### [ABOUT THIS TASK]
Write out each record in full and exactly as given. Skip any pictures.

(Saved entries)
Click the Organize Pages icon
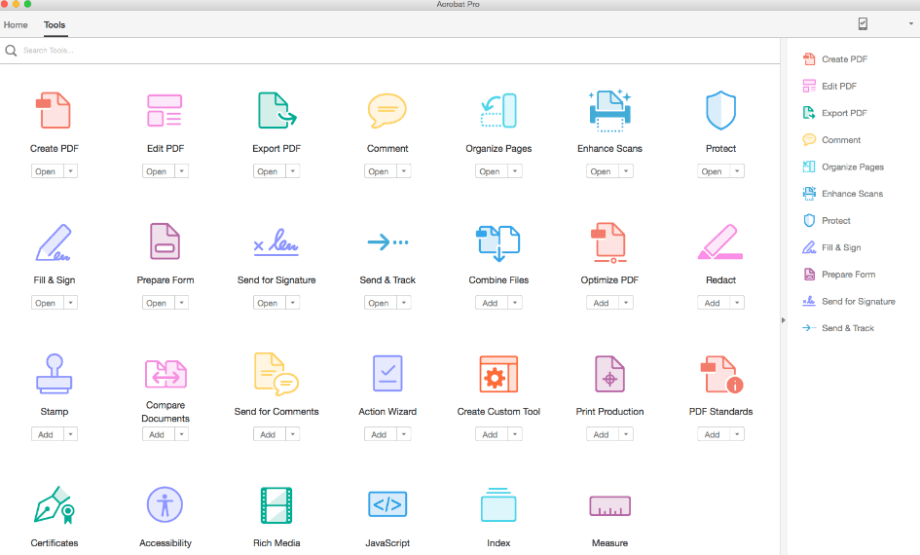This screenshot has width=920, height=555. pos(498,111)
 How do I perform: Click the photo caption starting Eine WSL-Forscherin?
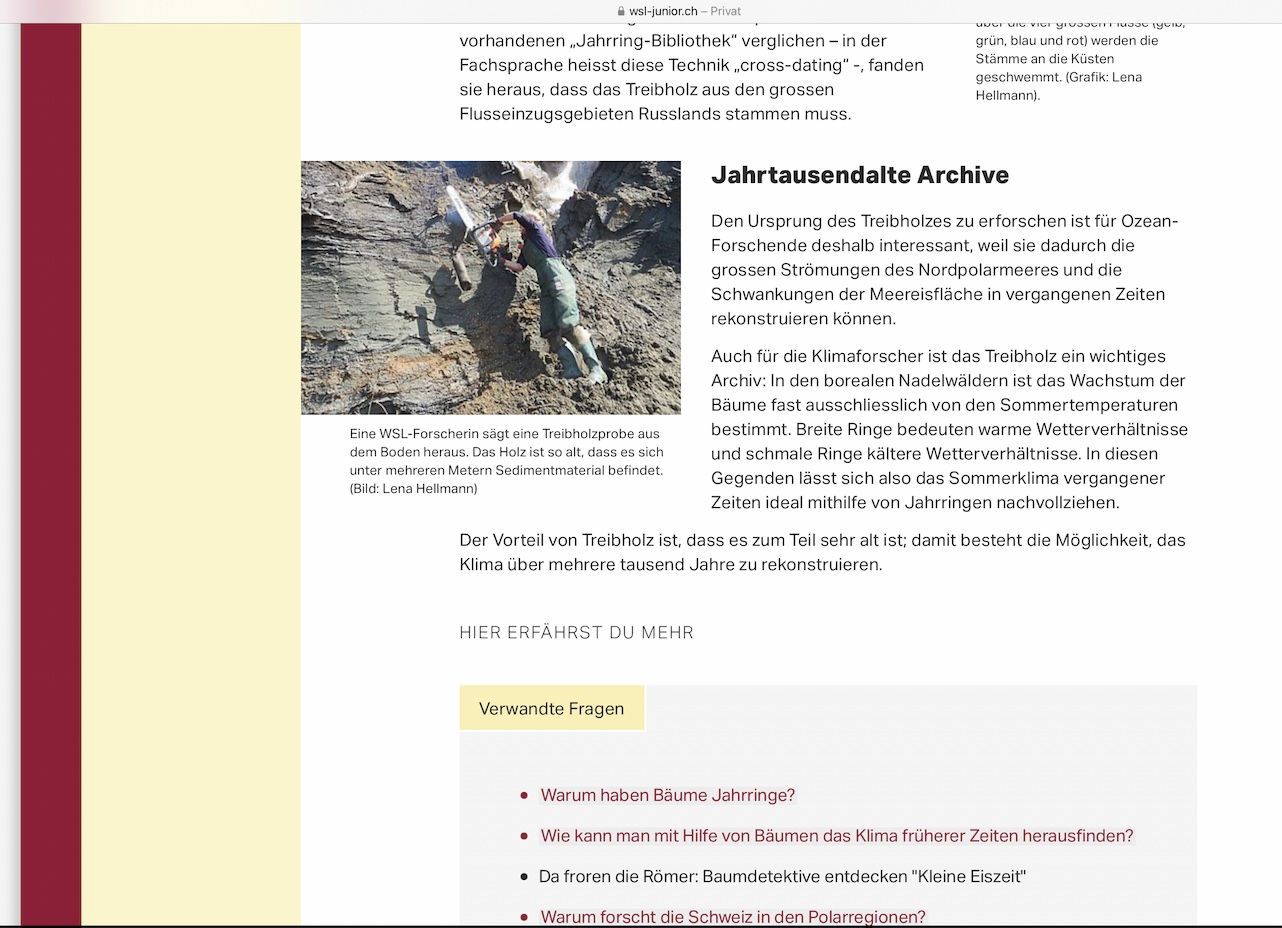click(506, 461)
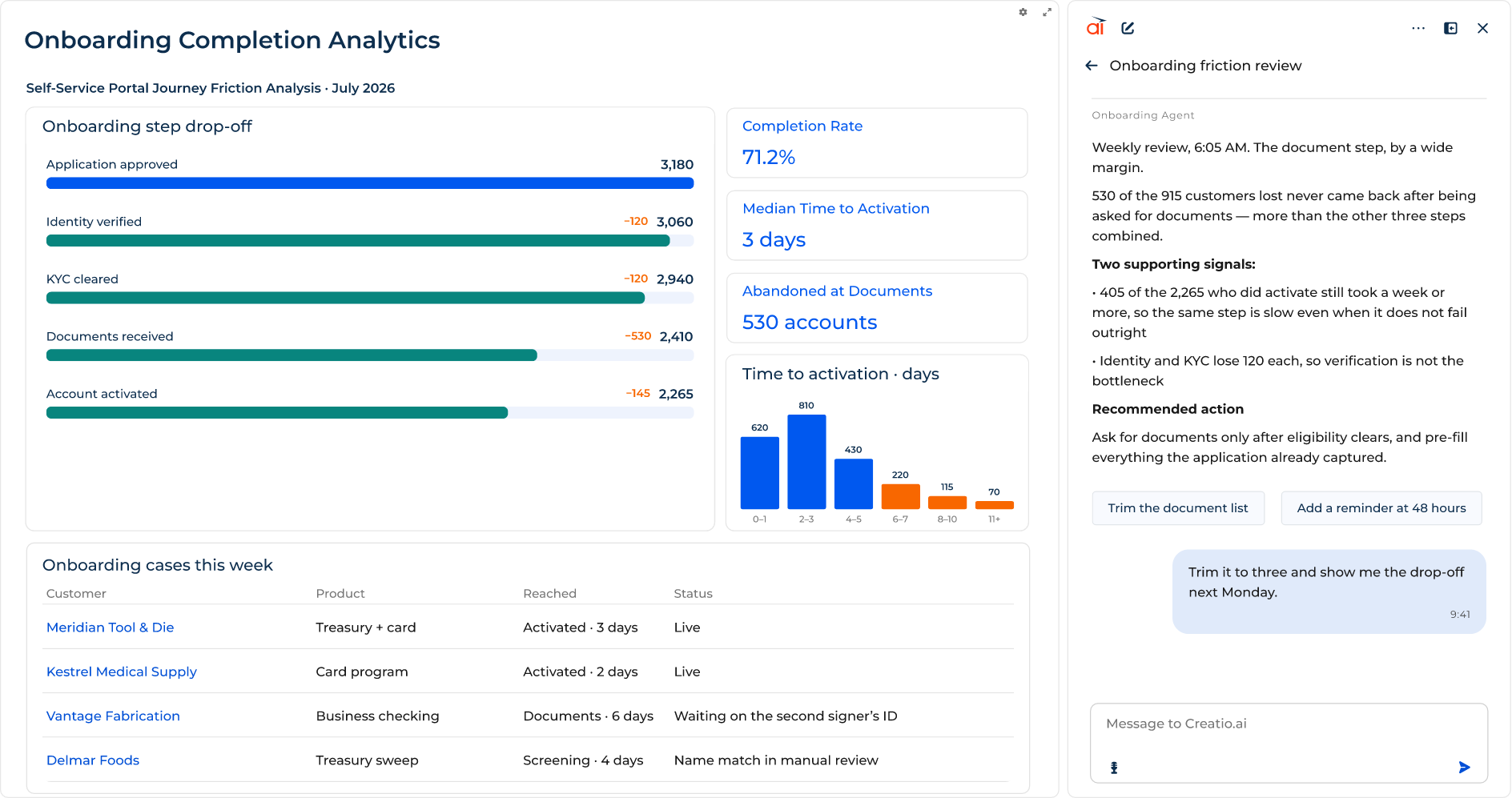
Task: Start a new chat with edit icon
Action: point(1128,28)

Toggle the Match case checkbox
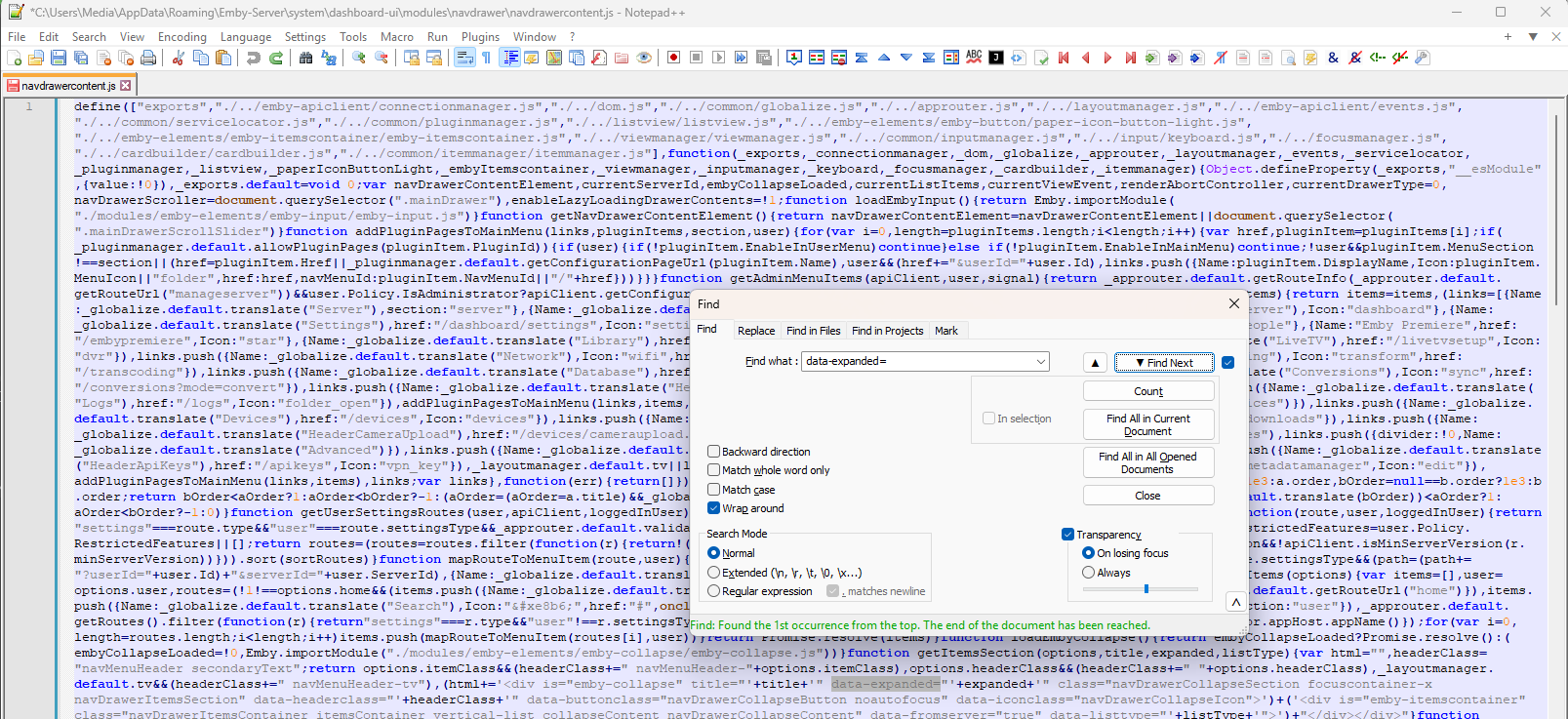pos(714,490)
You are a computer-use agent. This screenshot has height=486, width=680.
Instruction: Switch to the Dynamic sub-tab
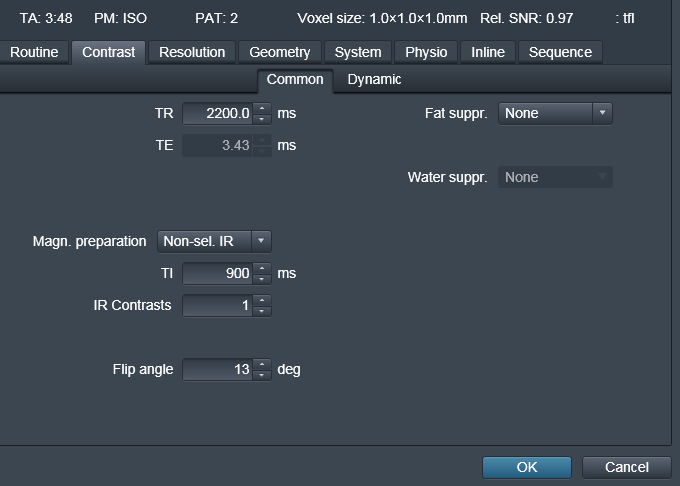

### [SOLVED PROBLEM]
Click the Organize Pages icon
This screenshot has width=920, height=555. pos(498,111)
 How do I perform: Click the photo caption starting Eine WSL-Forscherin?
click(506, 461)
Task: Start a new chat with edit icon
Action: point(1128,28)

Toggle the Match case checkbox
pos(714,490)
You are a computer-use agent. This screenshot has height=486, width=680.
Instruction: Switch to the Dynamic sub-tab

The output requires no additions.